Archaeology of the imagination

- September 29, 2010

Stanford University professor Robert Pogue Harrison.

The Merriam Webster Dictionary contains the following entry on “age (noun)”: “The time of life at which some particular qualification, power, or capacity arises or rests… a period of time dominated by a central figure or prominent feature… a period in history or human progress.”

It goes on (dictionaries do) but that summation indicates that Robert Pogue Harrison has a lot of ground to cover in his talk on “The Phenomenon of Age.” Surely he can’t intend to deal with teenagers, midlife crises and the Jurassic Era all at once? The English department’s website is cryptic on the matter – “Professor Harrison's talk will deal with "age" in several senses of the term - geological, biological, historical and personal.” And Dr. Harrison’s background doesn’t give anything away – though he’s being hosted by the English department, he’s originally a scholar of Italian, initially inspired by Dante (his first book was called The Body of Beatrice) before branching out.

Interrogating professors didn’t provide any clues about The Phenomenon of Age. “I have no idea what it’s about,” says Professor Alice Brittan, who along with Christina Luckyj invited Dr. Harrison to speak on Thursday – it will be his first visit, not only to Dalhousie, but to Nova Scotia.
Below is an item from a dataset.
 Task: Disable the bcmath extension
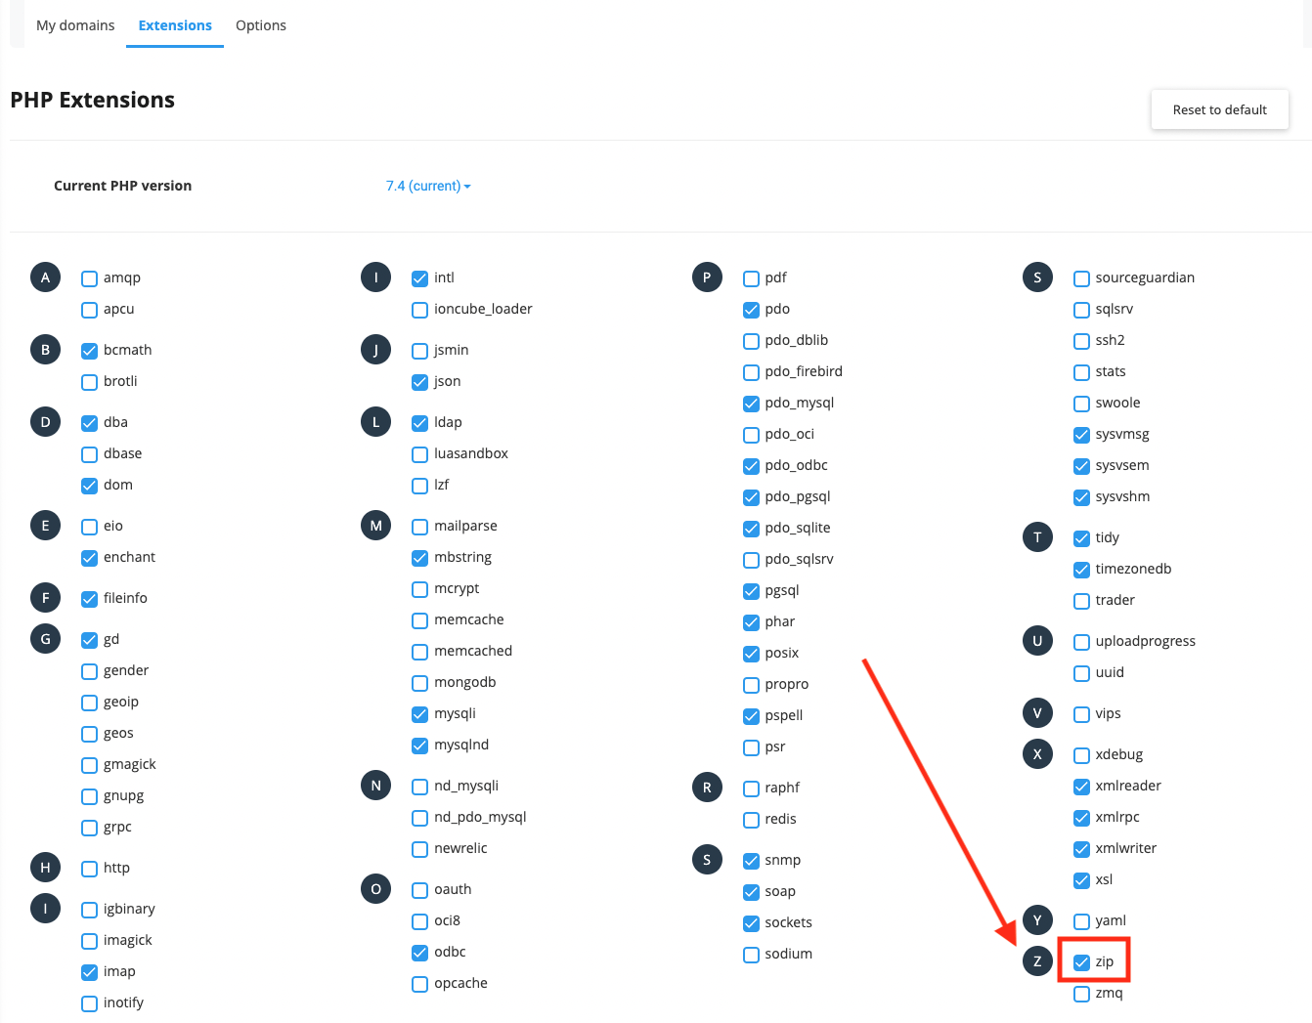coord(89,350)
Dr. Brittan, an English professor, is a long-time fan of Dr. Harrison and praises him effusively. “I’ve read most of his work and I really love his work.” Her interest is partly professional. “It is an academic interest, although his work is not necessarily applicable to mine… I talk about Harrison’s work often when I’m teaching.” But Dr. Brittan is also a personal fan, raving about Harrison’s radio show (“Entitled Opinions”, which airs Tuesdays on Stanford University’s KZSU 90.1 station.) “There’s a show on Jimi Hendrix alongside shows on Karl Marx… I’ve listened to five or six shows now and this is an amazing radio show.”

If you go

Dr. Robert Pogue Harrison will speak on the Phenomenon of Age on Thursday, September 30, 7 p.m., in the McCain building’s Scotiabank Auditorium.

To Dr. Brittan, one of Dr. Harrison’s most fascinating attributes is that Hendrix/Marx type unclassifiability. “The Body of Beatrice comes directly out of his work on Dante. After that… he starts to write books that are really not categorizable in any field at all.” Harrison has supported points with reference to classical literature like the Epic of Gilgamesh, Homer’s Iliad and Odyssey, Ovid’s Metamorpheses – but proved himself equally comfortable taking on modern intellectual antiheroes like Heidigger (a splendidly incomprehensible 20th century German philosopher whose work gave me nightmares while undergoing FYP.) Dr. Harrison’s scholarship represents a kaleidoscopic mesh of Classics, Italian, French, Contemporary Studies, Philosophy – Harrison, says Professor Brittan, is an “imaginative archaeologist.”

Which is a great job description, but I still had no idea what this “Phenomenon of Age” was.  Deciding to go right to the source, I emailed Robert Pogue Harrison himself, demanding he reveal his secrets. Though perhaps not sufficiently frightened of earning the ire of a student reporter, Dr. Harrison was congenially forthcoming about The Phenomenon of Age: “My talk is related to my general concern about an increasingly alarming loss of cultural, political, and moral maturity in western societies… The subject is related both to my work as an Italianist as well as to the new book I am working on, which deals with the topic of age from the perspective of cultural history.”

He does add a disclaimer: “People who are interested in advice on how to age well, or what they should do to keep themselves psychologically and physically young, will not get much to take home with them from my talk.” But if Dr. Brittan’s rave reviews are any indication, people with more esoteric leanings – philosophy to classics, Ovid to Heidigger – may glean a few nuggets of wisdom.

Dr. Robert Pogue Harrison will speak on the Phenomenon of Age on Thursday, September 30, 7 p.m., in the McCain building’s Scotiabank Auditorium.